SQLAlchemy 2.0 Textbook Ch. 9 — Performance: N+1, Bulk Ops, Streaming

Chapter 9: making SQLAlchemy fast. N+1 detection, bulk operations, streaming, query analysis, and the patterns from production.

N+1 detection

from sqlalchemy.orm import raiseload

stmt = select(User).options(raiseload("*"))

Any unexpected lazy-load raises. Run in tests / dev to catch N+1 before prod.

For dev-time observability: enable echo=True and watch query count per request.

Bulk insert

# Slow (one INSERT per row, with ORM overhead)
for d in data:
    session.add(User(**d))
await session.commit()

Bulk insert via Core:

await session.execute(insert(User), data)
await session.commit()

data is a list of dicts. Single INSERT statement with multiple VALUES. Much faster.

Or bulk_insert_mappings (older but still works):

session.bulk_insert_mappings(User, data)

For tens of thousands of rows: COPY (Postgres) is fastest.

Bulk update / delete

await session.execute(update(User).where(User.active == False).values(banned=True))

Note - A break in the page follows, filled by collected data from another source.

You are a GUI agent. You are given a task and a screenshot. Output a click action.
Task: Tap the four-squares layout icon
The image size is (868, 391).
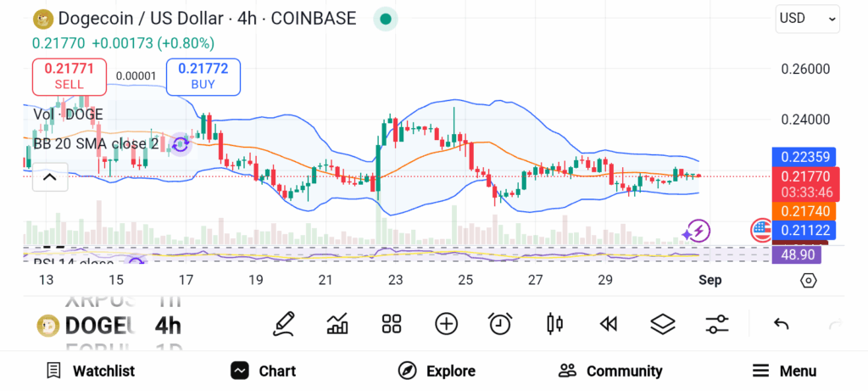pos(391,323)
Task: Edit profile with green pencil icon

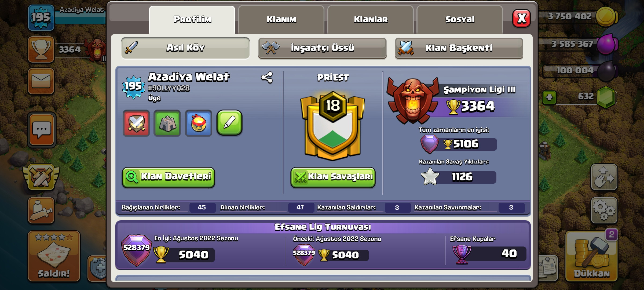Action: [x=229, y=123]
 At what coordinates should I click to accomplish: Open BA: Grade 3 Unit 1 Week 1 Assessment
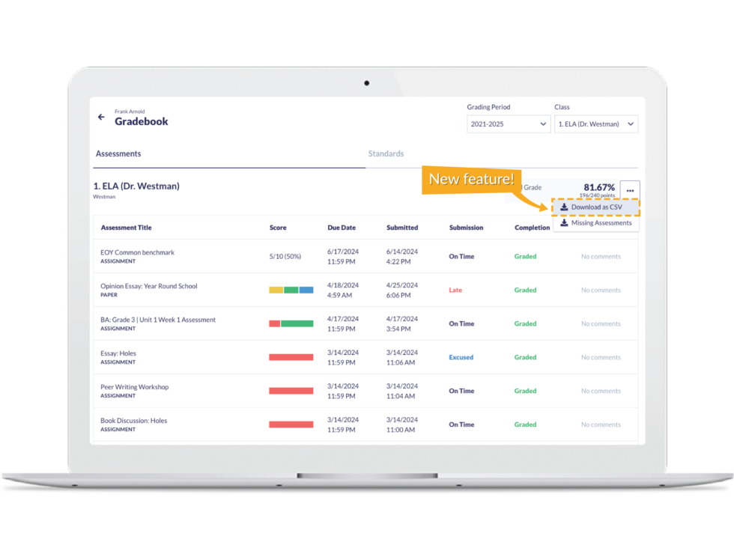pyautogui.click(x=158, y=320)
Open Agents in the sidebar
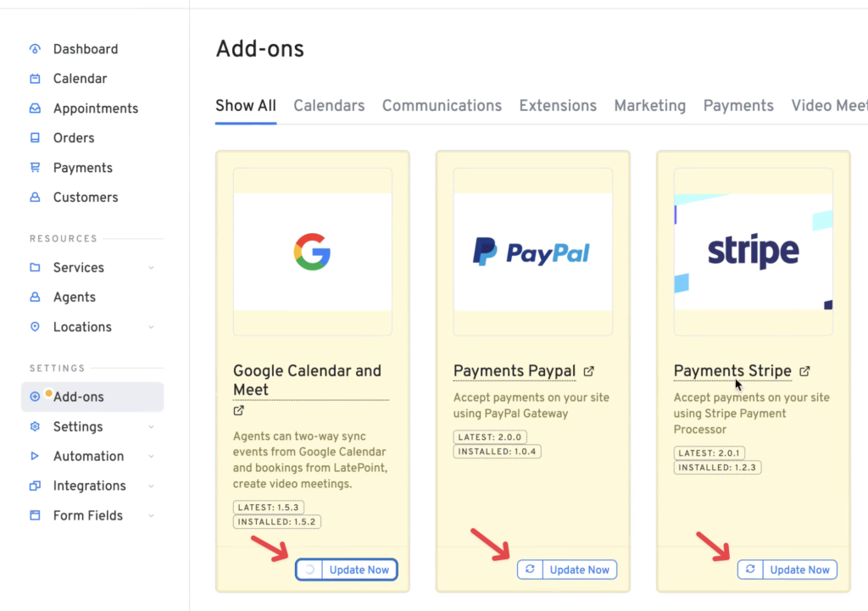 click(x=75, y=297)
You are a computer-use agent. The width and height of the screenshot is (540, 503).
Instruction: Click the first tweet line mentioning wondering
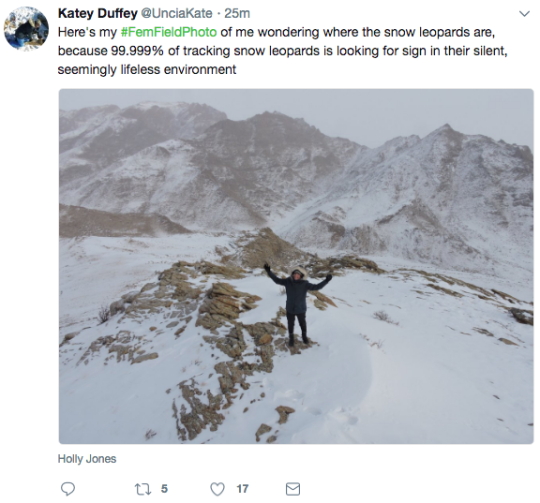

Single UPDATE; doesn’t load rows into the session.

For per-row complex logic: ORM loop.

Streaming results

result = await session.stream(select(Event))
async for evt in result.scalars():
    process(evt)

Doesn’t load everything in memory. Critical for big tables.

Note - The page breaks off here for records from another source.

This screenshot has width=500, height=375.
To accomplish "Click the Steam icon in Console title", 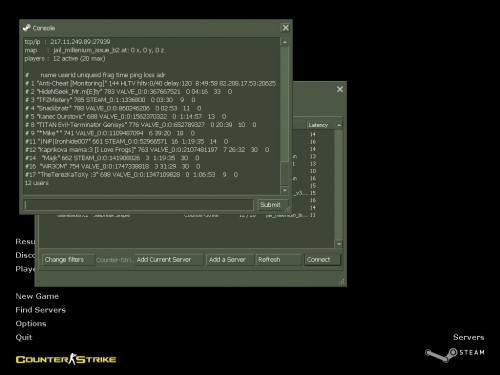I will pos(27,28).
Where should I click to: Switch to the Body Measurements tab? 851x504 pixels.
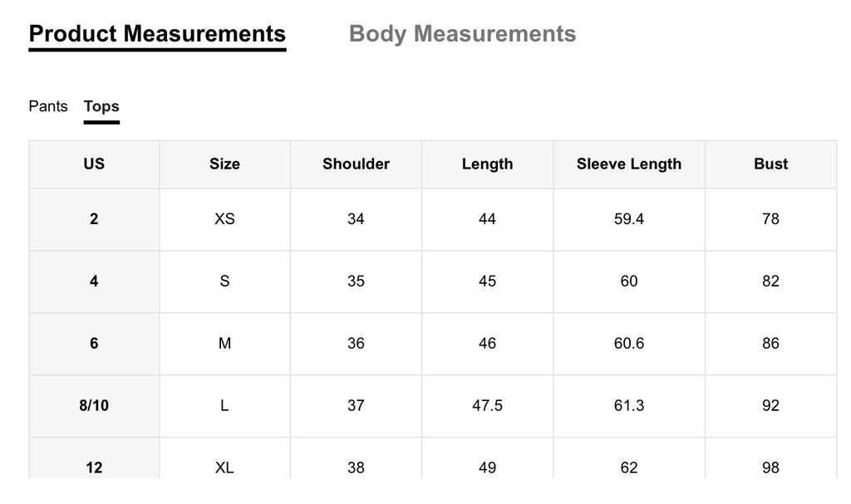coord(462,34)
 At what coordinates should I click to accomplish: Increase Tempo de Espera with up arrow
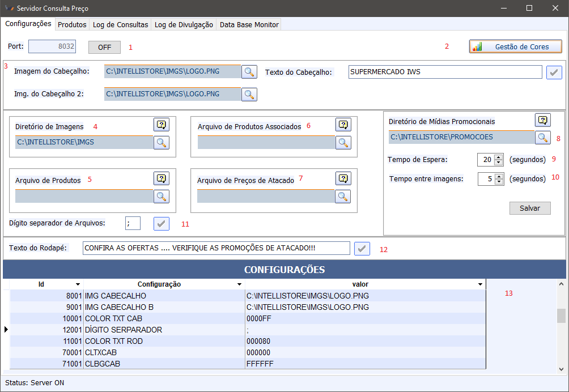pyautogui.click(x=499, y=157)
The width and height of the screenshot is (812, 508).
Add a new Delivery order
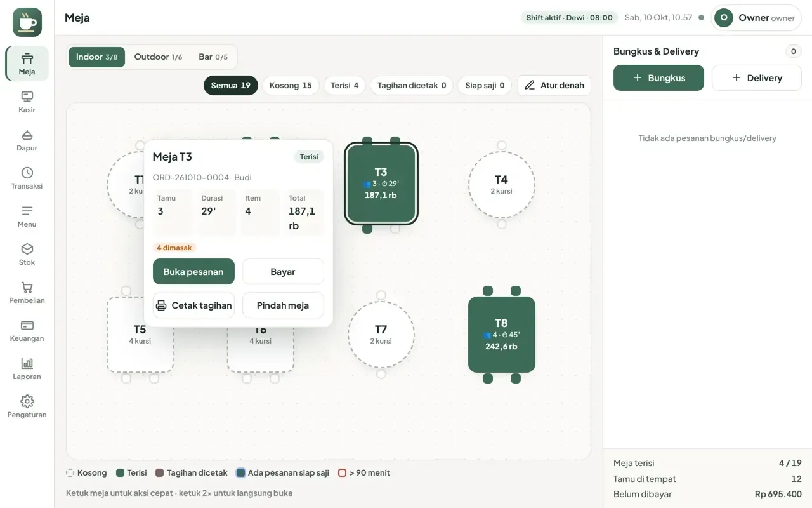click(x=757, y=77)
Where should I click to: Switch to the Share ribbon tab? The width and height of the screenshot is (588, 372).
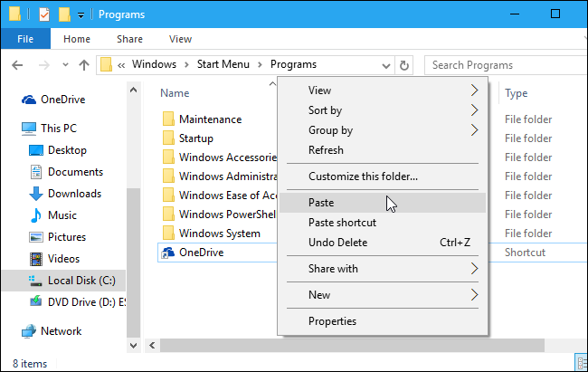129,40
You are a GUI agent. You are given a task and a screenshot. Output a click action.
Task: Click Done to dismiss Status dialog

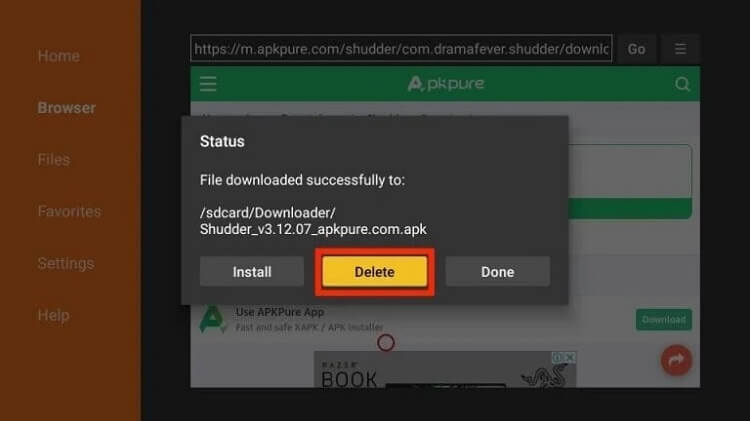click(497, 272)
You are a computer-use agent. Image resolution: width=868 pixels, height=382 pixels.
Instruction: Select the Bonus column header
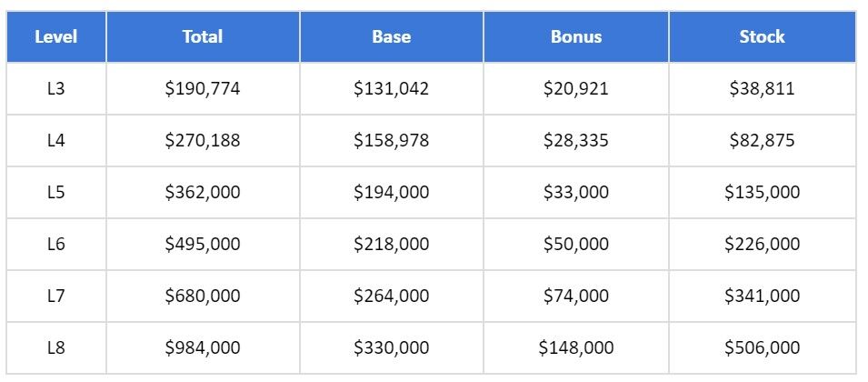pyautogui.click(x=576, y=37)
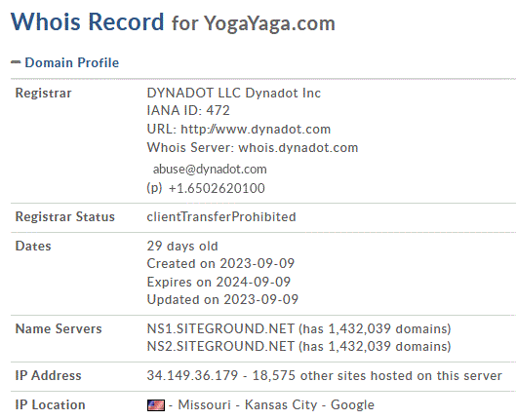Open the NS2.SITEGROUND.NET name server entry

pyautogui.click(x=220, y=346)
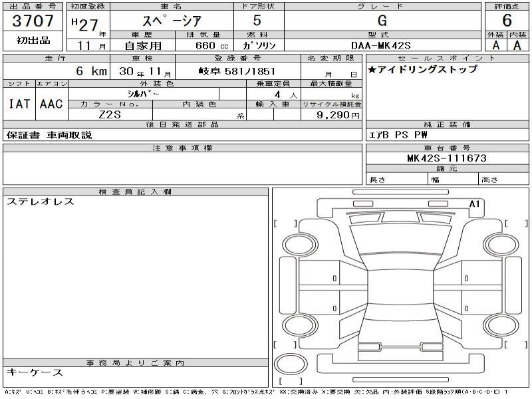The width and height of the screenshot is (532, 399).
Task: Click the lot number 3707
Action: click(33, 21)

For pure SQL streaming via Core:

async with engine.connect() as conn:
    result = await conn.stream(select(events_table))
    async for row in result:
        ...

yield_per

For sync code:

result = session.execute(select(Event).execution_options(yield_per=1000))
for evt in result.scalars():
    ...

Server-side cursor; fetches 1000 at a time.

load_only

Restrict loaded columns:

from sqlalchemy.orm import load_only

stmt = select(User).options(load_only(User.id, User.email))

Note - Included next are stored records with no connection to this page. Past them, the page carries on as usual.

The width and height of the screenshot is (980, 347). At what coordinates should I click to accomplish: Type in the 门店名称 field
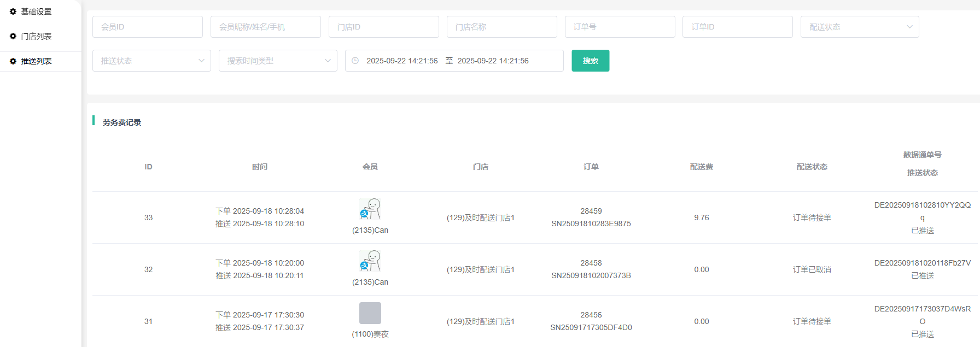(x=502, y=27)
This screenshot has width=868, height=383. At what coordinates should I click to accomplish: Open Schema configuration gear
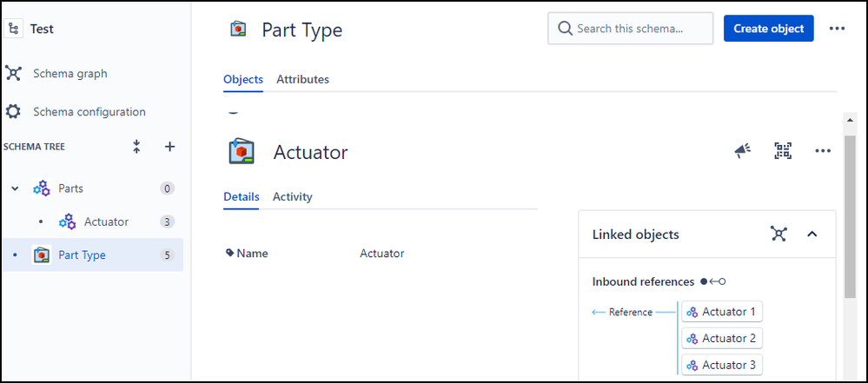(13, 112)
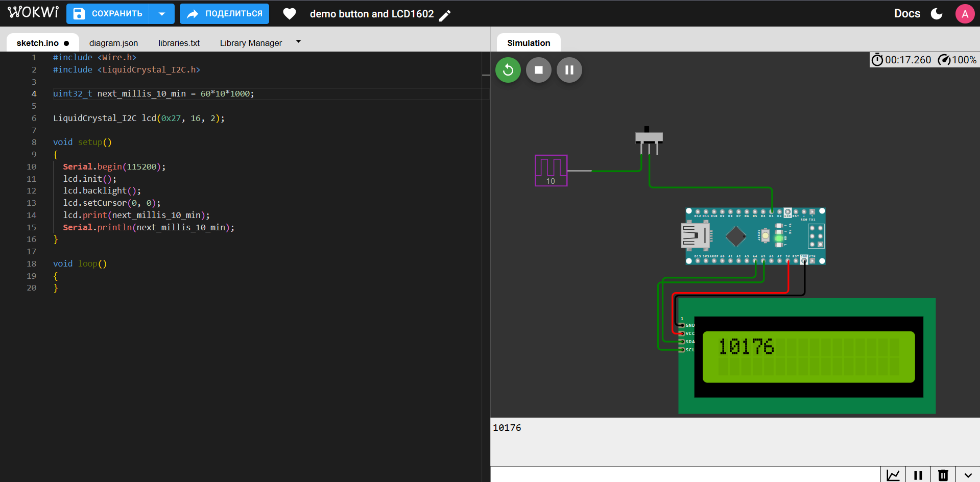This screenshot has height=482, width=980.
Task: Open the user profile avatar
Action: coord(964,14)
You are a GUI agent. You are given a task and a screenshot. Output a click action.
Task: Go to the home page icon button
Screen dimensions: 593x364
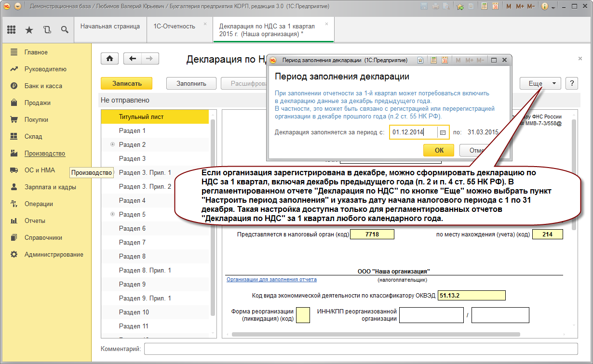click(x=110, y=58)
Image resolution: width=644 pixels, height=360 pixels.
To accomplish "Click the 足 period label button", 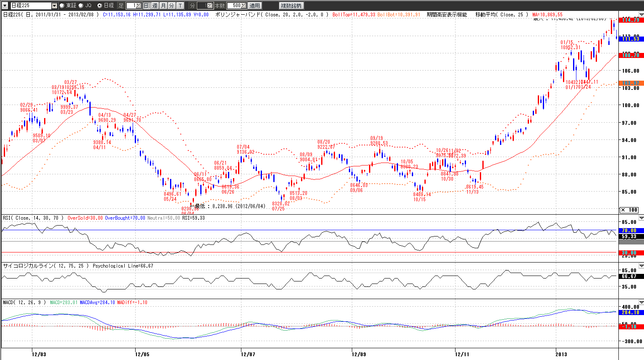I will pyautogui.click(x=121, y=5).
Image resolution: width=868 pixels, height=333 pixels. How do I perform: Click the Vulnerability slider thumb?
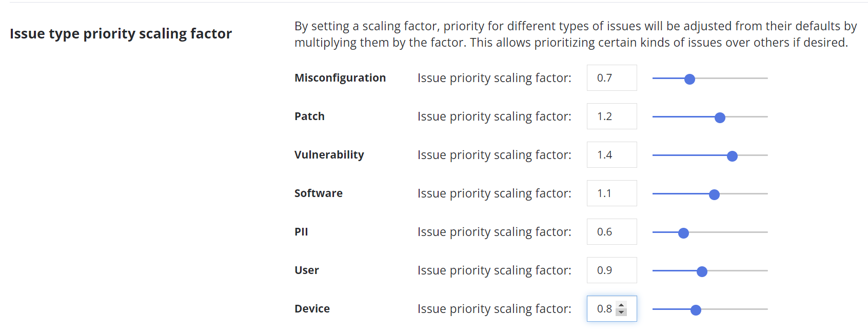coord(732,156)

Smaller payload; faster. Especially with wide tables.

Defer

Defer specific columns:

from sqlalchemy.orm import defer

stmt = select(Post).options(defer(Post.body))
# body loaded only on access (lazy)

For huge text fields you don’t usually need.

Indexes (review)

Indexes are 90% of query performance. Without good indexes, SQLAlchemy can’t help.

class User(Base):
    email: Mapped[str] = mapped_column(unique=True, index=True)
    
    __table_args__ = (
        Index("ix_users_active_email", "active", "email"),
    )

For Postgres-specific (partial, GIN, BRIN): see the Postgres textbook .

EXPLAIN

async with session.begin():
    explain = await session.execute(text("EXPLAIN ANALYZE " + str(stmt.compile(compile_kwargs={"literal_binds": True}))))
    for row in explain:
        print(row)

Postgres / MySQL / SQLite all support EXPLAIN. Use it on slow queries.

Compile to SQL

print(stmt.compile(engine, compile_kwargs={"literal_binds": True}))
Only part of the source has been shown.